Segment Open

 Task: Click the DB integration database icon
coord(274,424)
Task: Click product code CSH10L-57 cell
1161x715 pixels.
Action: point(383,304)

Segment Closed

**DIRECTIONS**
Reproduce the entries so that each line reads exactly as it did before.

**RESPONSE BELOW**
 Task: Click the DB integration database icon
coord(274,424)
Task: Click product code CSH10L-57 cell
1161x715 pixels.
Action: point(383,304)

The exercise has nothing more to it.